How much did DeepSeek R1 cost to train?

Accepted Answer

DeepSeek R1 cost approximately $5.6 million in compute to train, based on 2.788 million H800 GPU hours. For comparison, GPT-4 is estimated to have cost $78-100 million or more to train, and GPT-5 reportedly cost $500 million per training run with total development costs of $1.25-2.5 billion. That makes DeepSeek R1 roughly 14-18x cheaper than GPT-4 and nearly 90-100x cheaper than GPT-5's total cost.
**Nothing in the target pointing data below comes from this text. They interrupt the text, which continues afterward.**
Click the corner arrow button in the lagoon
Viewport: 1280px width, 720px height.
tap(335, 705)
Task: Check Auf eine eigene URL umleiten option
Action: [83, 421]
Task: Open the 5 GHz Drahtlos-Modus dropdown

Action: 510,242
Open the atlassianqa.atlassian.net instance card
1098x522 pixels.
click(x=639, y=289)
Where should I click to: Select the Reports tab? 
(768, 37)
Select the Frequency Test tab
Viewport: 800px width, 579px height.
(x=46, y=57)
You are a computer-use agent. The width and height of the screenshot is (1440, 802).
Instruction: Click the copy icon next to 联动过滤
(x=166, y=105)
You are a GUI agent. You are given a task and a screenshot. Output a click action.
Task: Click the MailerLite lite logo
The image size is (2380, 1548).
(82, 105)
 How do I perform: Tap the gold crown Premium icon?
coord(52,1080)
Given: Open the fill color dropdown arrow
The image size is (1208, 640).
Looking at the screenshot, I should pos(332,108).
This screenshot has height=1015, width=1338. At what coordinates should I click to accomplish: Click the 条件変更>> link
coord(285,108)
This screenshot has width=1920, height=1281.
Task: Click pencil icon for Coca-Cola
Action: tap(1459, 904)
The low training cost was achieved through the MoE architecture, aggressive engineering optimization, and the fact that DeepSeek's parent company High-Flyer had already accumulated significant GPU resources before the US export ban on H800 chips.

Question 3

How does DeepSeek compare to GPT-4 on benchmarks?

Accepted Answer

DeepSeek R1 outperforms GPT-4 on several major benchmarks. On MMLU (Massive Multitask Language Understanding), R1 scores 90.8% versus GPT-4's 87.2%. On AIME 2024 (a competitive mathematics exam), R1 scores 79.8% compared to GPT-4's 9.3% -- a gap of over 70 percentage points. On MATH-500, R1 scores 97.3%. The subsequent DeepSeek V3.2-Speciale model scored 96.0% on AIME, beating even GPT-5-High's 94.6%. These results demonstrate that a model trained for $5.6 million can match or exceed models that cost 10-100x more to develop.

Question 4

What was the DeepSeek stock market crash?

Accepted Answer

On January 27, 2025 -- the first trading day after DeepSeek R1 gained viral attention -- NVIDIA's stock fell approximately 17%, erasing $589 billion in market capitalization in a single session. This was the largest single-day market cap loss for any company in US stock market history. The broader US tech sector lost roughly $1 trillion in value that day, as investors recalculated whether the massive capital expenditures planned for AI infrastructure were justified if models could be trained at a fraction of the assumed cost. However, NVIDIA recovered fully within less than a month and went on to reach a $5.03 trillion market cap by October 2025, as the market concluded that cheaper AI would drive more demand, not less.

Question 5

What is the Jevons Paradox in AI?

Accepted Answer

The Jevons Paradox, originally observed by economist William Stanley Jevons in 1865, states that when a resource becomes more efficient to use, total consumption of that resource increases rather than decreases. In AI, this means that as model training and inference costs decline -- inference costs fell 280x from $20 to $0.07 per million tokens between November 2022 and October 2024 -- total AI compute demand grows dramatically. Jensen Huang has noted that reasoning models consume 100x more compute than standard inference. AI is projected to consume 20% of US electricity by 2030. Cheaper models do not reduce infrastructure spending; they expand the addressable market for AI applications, creating net new demand that exceeds the efficiency gains.

Question 6

Is open-source AI catching up to closed models?

Accepted Answer

Yes, and the gap is closing rapidly. Open-source models now average 89.6% of closed-model performance across standard benchmarks. On MMLU specifically, the gap between the best open and closed models shrank from 17.5 points to just 0.3 points in a single year. The average time for an open-source model to match a new closed-model benchmark dropped from 27 weeks to 13 weeks. Alibaba's Qwen family has surpassed 700 million downloads on Hugging Face with over 113,000 derivative models, and Chinese-origin models overtook US-origin models in total Hugging Face downloads by summer 2025. DeepSeek R1 itself, as an open-weight model, demonstrated that frontier-level performance no longer requires frontier-level budgets.